В романе “Подросток” Достоевского в эпилоге есть противопоставление “родовых семейств” и “случайных”. Иоанн Шаховской родился в очень родовом семействе, которое чуть было не перешло в разряд случайных; но Господь хранил.

Князья Шаховские происходят от князя Феодора Ярославского и чад его Давида и Константина. Отец его – князь Алексей Николаевич Шаховской; и мать тоже каким-то бочком проходила через два дворянских рода князей Шаховских и Чириковых, но ее девичья фамилия Книна – французская (из каких-то там французских выходцев).

В семье Шаховских было четверо детей, и принадлежали они к Тульским помещикам. Отец безвыездно жил в деревне; уезжал из деревни раз в году – говеть на Новый Афон.

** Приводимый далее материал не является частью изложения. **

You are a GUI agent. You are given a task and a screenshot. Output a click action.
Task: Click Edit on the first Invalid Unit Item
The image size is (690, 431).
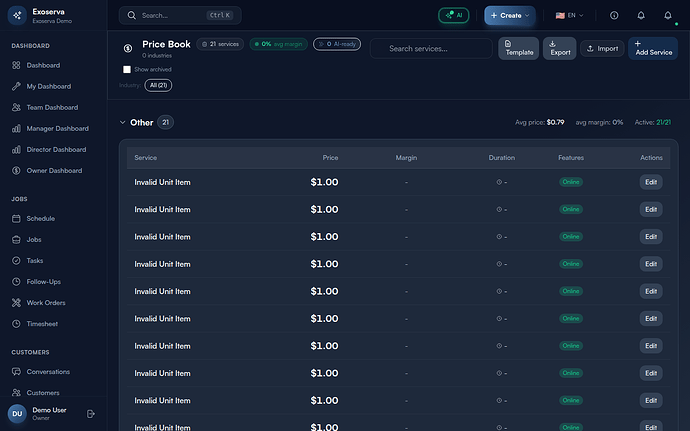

Русское дворянство, особенно родовое, никогда не исповедовалось у приходского священника, так как церковь была закована в государство и по социальной лестнице священник стоял на три ступени ниже, чем родовое дворянство. Поэтому дворянство, как написано в “Обрыве” у Гончарова, не исповедовалось десятилетиями, либо старались ездить в Оптину пустынь, либо, как отец Иоанна Шаховского, ездил на Новый Афон. Новый Афон подчинялся Афону и через него — Константинопольскому Патриархату.

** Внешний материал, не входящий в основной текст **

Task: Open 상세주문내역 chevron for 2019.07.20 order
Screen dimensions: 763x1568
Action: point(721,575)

Участие Синода в жизни Шаховских началось тогда, когда произошел разрыв в семье, а именно, их мать решила развестись с отцом и образовать новую семью. Мать Шаховского Анна Леонидовна была моложе своего мужа на 17 лет, но это не являлось причиной, так как у них уже было четверо детей и до этого она своим семейным обязанностям не изменяла. Видимо, всё-таки причиной было то, что она жила мечтой; ей не удалось хватить в полной мере вот такого дворянского раздолья, в смысле балов, вечером, живых картин и так далее. А потом она должна была подчиняться мужу, который зиму и лето жил в деревне и заграницу она могла ездить только лечиться, а в Петербург и в Москву на краткое время для свидания с родственниками.

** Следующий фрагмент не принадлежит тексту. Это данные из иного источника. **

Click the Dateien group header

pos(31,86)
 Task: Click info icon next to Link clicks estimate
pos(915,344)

Муж написал серьезную книгу, посвященную этнографии, сельскому хозяйству, — словом, жизни на земле. Называлась эта книга “Что необходимо знать каждому в России”. Эту книгу он поднес царю и получил за нее монаршею благодарность и звание камергера (камергерами были Вяземский, Тютчев).

Анна Леонидовна рассчитывала на то, что теперь он займет какой-нибудь государственный пост, и они переедут в Петербург, где для нее откроется возможность жить светской жизнью, то есть, вывозить дочерей в свет, на балы и так далее, то есть, по сути дела – суета сует и всяческая суета.

Когда муж отказался и от Петербурга и от государственного поста (его общественное положение было предводитель дворянства), то она объявила, что она уходит. Трудно сказать, может быть, она решила пережить свою не то третью, не то четвертую молодость – ей было уже 42 года. Ее избраннику, соседу помещику Ивану Александровичу Бернгарду, из французских выходцев (то есть, из многочисленных, осевших в России французов в результате войны с Наполеоном), было уже 50 лет.

Анна Леонидовна получила церковный развод от Синода; видимо, ее муж великодушно взял вину на себя, потому что иначе по канонам Церкви ей бы полагалась 7-летняя епитимья. Получив развод, Анна Леонидовна и Иван Александрович венчались в усадебной церкви Ивана Александровича Бернгарда. Кроме четверых детей, никаких приглашенных не было; и как только закончилось венчание, так три девочки разрыдались.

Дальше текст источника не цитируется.